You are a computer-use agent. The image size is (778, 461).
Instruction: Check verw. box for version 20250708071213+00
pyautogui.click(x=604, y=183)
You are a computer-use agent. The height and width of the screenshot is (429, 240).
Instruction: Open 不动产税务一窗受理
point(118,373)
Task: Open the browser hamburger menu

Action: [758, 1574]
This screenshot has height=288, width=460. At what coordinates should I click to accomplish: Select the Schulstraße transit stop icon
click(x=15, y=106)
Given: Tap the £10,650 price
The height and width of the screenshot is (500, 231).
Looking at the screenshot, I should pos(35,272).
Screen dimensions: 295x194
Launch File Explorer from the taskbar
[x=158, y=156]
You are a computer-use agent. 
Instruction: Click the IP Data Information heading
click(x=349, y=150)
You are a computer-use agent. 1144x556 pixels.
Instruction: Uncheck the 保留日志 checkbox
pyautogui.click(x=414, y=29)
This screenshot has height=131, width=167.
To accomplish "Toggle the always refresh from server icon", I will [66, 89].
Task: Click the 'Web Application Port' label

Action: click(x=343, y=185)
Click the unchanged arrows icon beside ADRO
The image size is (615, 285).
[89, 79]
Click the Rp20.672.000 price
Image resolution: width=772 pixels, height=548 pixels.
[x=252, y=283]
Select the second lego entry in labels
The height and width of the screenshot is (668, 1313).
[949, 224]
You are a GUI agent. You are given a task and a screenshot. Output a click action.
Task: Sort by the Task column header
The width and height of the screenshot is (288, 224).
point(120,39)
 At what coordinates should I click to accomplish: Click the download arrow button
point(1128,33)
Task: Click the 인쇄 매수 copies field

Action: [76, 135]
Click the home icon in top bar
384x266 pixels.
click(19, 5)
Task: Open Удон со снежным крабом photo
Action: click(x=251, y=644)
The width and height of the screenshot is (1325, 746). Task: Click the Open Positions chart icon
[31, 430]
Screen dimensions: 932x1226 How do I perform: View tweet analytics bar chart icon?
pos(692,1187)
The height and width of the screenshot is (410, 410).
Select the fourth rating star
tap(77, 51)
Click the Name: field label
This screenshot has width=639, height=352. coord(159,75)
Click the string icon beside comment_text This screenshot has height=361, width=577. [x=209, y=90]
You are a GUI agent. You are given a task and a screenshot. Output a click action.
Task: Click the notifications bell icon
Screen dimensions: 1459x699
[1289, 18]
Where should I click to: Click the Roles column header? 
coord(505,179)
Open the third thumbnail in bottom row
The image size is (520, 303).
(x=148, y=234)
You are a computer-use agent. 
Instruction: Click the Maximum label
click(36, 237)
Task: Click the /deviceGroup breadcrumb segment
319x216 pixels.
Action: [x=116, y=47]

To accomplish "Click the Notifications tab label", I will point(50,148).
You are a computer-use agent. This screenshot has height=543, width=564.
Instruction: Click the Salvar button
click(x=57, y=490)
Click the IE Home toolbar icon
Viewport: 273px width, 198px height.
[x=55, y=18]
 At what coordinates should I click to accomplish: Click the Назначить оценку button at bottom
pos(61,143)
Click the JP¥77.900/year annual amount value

▸ **Problem requirements**
Go through the material line by line and state how many lines hold "will", with no other words.

▸ **Answer to this task**
2